━━━ DATA ━━━
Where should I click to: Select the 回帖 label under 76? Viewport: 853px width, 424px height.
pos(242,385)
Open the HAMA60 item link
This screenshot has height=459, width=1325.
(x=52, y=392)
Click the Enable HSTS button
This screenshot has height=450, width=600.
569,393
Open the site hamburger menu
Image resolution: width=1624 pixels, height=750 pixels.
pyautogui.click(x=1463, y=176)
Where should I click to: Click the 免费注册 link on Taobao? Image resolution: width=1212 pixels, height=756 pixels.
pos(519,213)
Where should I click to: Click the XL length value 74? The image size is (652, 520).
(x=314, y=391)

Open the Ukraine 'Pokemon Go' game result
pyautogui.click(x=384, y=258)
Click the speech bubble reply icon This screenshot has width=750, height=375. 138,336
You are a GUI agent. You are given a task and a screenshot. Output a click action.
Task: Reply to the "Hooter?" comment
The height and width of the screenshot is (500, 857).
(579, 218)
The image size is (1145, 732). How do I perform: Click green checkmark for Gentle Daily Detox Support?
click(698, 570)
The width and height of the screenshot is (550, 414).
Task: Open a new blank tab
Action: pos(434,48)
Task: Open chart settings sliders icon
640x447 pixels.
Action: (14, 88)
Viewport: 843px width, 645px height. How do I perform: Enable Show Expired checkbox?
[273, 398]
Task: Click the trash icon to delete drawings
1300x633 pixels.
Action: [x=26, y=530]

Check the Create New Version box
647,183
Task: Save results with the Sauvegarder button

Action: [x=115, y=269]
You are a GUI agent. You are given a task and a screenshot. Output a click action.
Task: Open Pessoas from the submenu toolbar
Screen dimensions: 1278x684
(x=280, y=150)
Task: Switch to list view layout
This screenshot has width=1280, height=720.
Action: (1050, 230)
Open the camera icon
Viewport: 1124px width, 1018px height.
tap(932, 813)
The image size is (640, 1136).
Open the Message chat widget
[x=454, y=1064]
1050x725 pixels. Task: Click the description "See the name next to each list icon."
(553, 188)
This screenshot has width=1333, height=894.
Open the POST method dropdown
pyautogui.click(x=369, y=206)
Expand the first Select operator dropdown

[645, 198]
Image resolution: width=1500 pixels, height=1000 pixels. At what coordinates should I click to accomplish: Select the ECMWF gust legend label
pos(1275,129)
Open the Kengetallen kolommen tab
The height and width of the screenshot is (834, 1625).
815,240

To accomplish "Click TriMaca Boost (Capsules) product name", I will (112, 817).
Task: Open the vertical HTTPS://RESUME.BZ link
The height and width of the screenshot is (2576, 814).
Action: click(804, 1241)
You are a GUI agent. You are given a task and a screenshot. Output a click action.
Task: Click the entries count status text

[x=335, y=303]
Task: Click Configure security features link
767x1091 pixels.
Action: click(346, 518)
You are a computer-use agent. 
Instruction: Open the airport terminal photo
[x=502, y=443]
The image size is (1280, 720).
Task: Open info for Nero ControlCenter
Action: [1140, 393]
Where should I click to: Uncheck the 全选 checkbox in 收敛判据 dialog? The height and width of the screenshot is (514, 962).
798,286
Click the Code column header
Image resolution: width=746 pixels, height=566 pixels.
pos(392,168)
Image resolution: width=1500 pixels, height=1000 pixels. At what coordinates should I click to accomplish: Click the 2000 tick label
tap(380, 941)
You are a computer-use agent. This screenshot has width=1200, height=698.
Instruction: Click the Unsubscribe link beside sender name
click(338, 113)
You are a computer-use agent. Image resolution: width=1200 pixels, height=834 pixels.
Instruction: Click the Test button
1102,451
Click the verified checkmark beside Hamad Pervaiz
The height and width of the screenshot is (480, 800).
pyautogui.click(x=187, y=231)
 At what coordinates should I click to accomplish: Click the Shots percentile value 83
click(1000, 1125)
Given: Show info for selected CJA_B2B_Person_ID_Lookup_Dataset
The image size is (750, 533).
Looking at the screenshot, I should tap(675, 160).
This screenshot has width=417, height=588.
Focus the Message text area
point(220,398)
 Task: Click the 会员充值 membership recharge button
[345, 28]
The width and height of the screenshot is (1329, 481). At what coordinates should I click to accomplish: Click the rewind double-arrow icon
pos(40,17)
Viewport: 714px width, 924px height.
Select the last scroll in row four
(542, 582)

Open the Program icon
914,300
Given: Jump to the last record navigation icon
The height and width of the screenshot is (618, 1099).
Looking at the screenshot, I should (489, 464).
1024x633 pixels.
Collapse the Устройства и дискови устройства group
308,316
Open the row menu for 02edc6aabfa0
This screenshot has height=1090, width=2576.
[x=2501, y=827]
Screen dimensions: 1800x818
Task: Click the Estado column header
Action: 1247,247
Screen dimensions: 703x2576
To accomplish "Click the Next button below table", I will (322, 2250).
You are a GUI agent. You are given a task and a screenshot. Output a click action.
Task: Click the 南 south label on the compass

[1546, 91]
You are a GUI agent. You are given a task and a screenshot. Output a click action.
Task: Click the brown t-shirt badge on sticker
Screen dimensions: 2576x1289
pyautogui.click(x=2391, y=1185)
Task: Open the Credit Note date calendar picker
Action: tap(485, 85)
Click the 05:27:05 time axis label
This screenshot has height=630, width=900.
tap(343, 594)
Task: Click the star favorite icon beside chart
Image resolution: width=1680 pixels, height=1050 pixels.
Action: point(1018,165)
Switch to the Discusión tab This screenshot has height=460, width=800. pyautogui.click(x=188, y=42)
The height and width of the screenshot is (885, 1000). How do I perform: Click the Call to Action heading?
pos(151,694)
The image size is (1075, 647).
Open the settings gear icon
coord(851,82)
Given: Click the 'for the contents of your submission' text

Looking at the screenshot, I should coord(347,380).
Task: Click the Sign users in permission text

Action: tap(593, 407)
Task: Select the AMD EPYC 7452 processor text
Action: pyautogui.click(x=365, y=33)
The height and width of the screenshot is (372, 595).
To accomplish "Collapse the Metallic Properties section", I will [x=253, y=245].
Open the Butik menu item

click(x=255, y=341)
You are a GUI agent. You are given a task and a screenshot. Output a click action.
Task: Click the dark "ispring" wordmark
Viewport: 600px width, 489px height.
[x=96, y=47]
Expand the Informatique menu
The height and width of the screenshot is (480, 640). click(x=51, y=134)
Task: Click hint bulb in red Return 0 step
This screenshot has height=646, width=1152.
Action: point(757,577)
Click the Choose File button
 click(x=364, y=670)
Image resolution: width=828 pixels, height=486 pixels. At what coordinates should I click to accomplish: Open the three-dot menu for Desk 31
━━━
= TASK ITEM =
Every entry is to be transcribed exactly as it stands.

= ANSWER AREA =
Where should I click to: Select the 回帖 label under 76? Viewport: 853px width, 424px height.
pos(242,385)
Open the HAMA60 item link
This screenshot has height=459, width=1325.
(x=52, y=392)
Click the Enable HSTS button
This screenshot has height=450, width=600.
569,393
Open the site hamburger menu
Image resolution: width=1624 pixels, height=750 pixels.
pyautogui.click(x=1463, y=176)
Where should I click to: Click the 免费注册 link on Taobao? Image resolution: width=1212 pixels, height=756 pixels.
pos(519,213)
Where should I click to: Click the XL length value 74? The image size is (652, 520).
(x=314, y=391)

Open the Ukraine 'Pokemon Go' game result
pyautogui.click(x=384, y=258)
Click the speech bubble reply icon This screenshot has width=750, height=375. 138,336
You are a GUI agent. You are given a task and a screenshot. Output a click action.
Task: Reply to the "Hooter?" comment
The height and width of the screenshot is (500, 857).
(579, 218)
The image size is (1145, 732). How do I perform: Click green checkmark for Gentle Daily Detox Support?
click(698, 570)
The width and height of the screenshot is (550, 414).
Task: Open a new blank tab
Action: pos(434,48)
Task: Open chart settings sliders icon
640x447 pixels.
Action: (14, 88)
Viewport: 843px width, 645px height. How do I perform: Enable Show Expired checkbox?
[273, 398]
Task: Click the trash icon to delete drawings
1300x633 pixels.
Action: [x=26, y=530]

Check the Create New Version box
647,183
Task: Save results with the Sauvegarder button

Action: [x=115, y=269]
You are a GUI agent. You are given a task and a screenshot. Output a click action.
Task: Open Pessoas from the submenu toolbar
Screen dimensions: 1278x684
(x=280, y=150)
Task: Switch to list view layout
This screenshot has width=1280, height=720.
Action: (1050, 230)
Open the camera icon
Viewport: 1124px width, 1018px height.
tap(932, 813)
The image size is (640, 1136).
Open the Message chat widget
[x=454, y=1064]
1050x725 pixels. Task: Click the description "See the name next to each list icon."
(553, 188)
This screenshot has width=1333, height=894.
Open the POST method dropdown
pyautogui.click(x=369, y=206)
Expand the first Select operator dropdown

[645, 198]
Image resolution: width=1500 pixels, height=1000 pixels. At what coordinates should I click to accomplish: Select the ECMWF gust legend label
pos(1275,129)
Open the Kengetallen kolommen tab
The height and width of the screenshot is (834, 1625).
815,240

To accomplish "Click TriMaca Boost (Capsules) product name", I will (112, 817).
Task: Open the vertical HTTPS://RESUME.BZ link
The height and width of the screenshot is (2576, 814).
Action: click(804, 1241)
You are a GUI agent. You are given a task and a screenshot. Output a click action.
Task: Click the entries count status text

[x=335, y=303]
Task: Click Configure security features link
767x1091 pixels.
Action: click(346, 518)
You are a computer-use agent. 
Instruction: Open the airport terminal photo
[x=502, y=443]
The image size is (1280, 720).
Task: Open info for Nero ControlCenter
Action: [1140, 393]
Where should I click to: Uncheck the 全选 checkbox in 收敛判据 dialog? The height and width of the screenshot is (514, 962).
798,286
Click the Code column header
Image resolution: width=746 pixels, height=566 pixels.
pos(392,168)
Image resolution: width=1500 pixels, height=1000 pixels. At what coordinates should I click to accomplish: Click the 2000 tick label
tap(380, 941)
You are a computer-use agent. This screenshot has width=1200, height=698.
Instruction: Click the Unsubscribe link beside sender name
click(338, 113)
You are a computer-use agent. Image resolution: width=1200 pixels, height=834 pixels.
Instruction: Click the Test button
1102,451
Click the verified checkmark beside Hamad Pervaiz
The height and width of the screenshot is (480, 800).
pyautogui.click(x=187, y=231)
 At what coordinates should I click to accomplish: Click the Shots percentile value 83
click(1000, 1125)
Given: Show info for selected CJA_B2B_Person_ID_Lookup_Dataset
The image size is (750, 533).
Looking at the screenshot, I should tap(675, 160).
This screenshot has width=417, height=588.
Focus the Message text area
point(220,398)
 Task: Click the 会员充值 membership recharge button
[345, 28]
The width and height of the screenshot is (1329, 481). At what coordinates should I click to accomplish: Click the rewind double-arrow icon
pos(40,17)
Viewport: 714px width, 924px height.
Select the last scroll in row four
(542, 582)

Open the Program icon
914,300
Given: Jump to the last record navigation icon
The height and width of the screenshot is (618, 1099).
Looking at the screenshot, I should (489, 464).
1024x633 pixels.
Collapse the Устройства и дискови устройства group
308,316
Open the row menu for 02edc6aabfa0
This screenshot has height=1090, width=2576.
[x=2501, y=827]
Screen dimensions: 1800x818
Task: Click the Estado column header
Action: 1247,247
Screen dimensions: 703x2576
To accomplish "Click the Next button below table", I will (322, 2250).
You are a GUI agent. You are given a task and a screenshot. Output a click action.
Task: Click the 南 south label on the compass

[1546, 91]
You are a GUI agent. You are given a task and a screenshot. Output a click action.
Task: Click the brown t-shirt badge on sticker
Screen dimensions: 2576x1289
pyautogui.click(x=2391, y=1185)
Task: Open the Credit Note date calendar picker
Action: tap(485, 85)
Click the 05:27:05 time axis label
This screenshot has height=630, width=900.
tap(343, 594)
Task: Click the star favorite icon beside chart
Image resolution: width=1680 pixels, height=1050 pixels.
Action: point(1018,165)
Switch to the Discusión tab This screenshot has height=460, width=800. pyautogui.click(x=188, y=42)
The height and width of the screenshot is (885, 1000). How do I perform: Click the Call to Action heading?
pos(151,694)
The image size is (1075, 647).
Open the settings gear icon
coord(851,82)
Given: Click the 'for the contents of your submission' text

Looking at the screenshot, I should coord(347,380).
Task: Click the Sign users in permission text

Action: tap(593, 407)
Task: Select the AMD EPYC 7452 processor text
Action: pyautogui.click(x=365, y=33)
The height and width of the screenshot is (372, 595).
To accomplish "Collapse the Metallic Properties section", I will [x=253, y=245].
Open the Butik menu item

click(x=255, y=341)
You are a GUI agent. You are given a task and a screenshot. Output a click action.
Task: Click the dark "ispring" wordmark
Viewport: 600px width, 489px height.
[x=96, y=47]
Expand the Informatique menu
The height and width of the screenshot is (480, 640). click(x=51, y=134)
Task: Click hint bulb in red Return 0 step
This screenshot has height=646, width=1152.
Action: point(757,577)
Click the Choose File button
 click(x=364, y=670)
Image resolution: width=828 pixels, height=486 pixels. At what coordinates should I click to accomplish: Open the three-dot menu for Desk 31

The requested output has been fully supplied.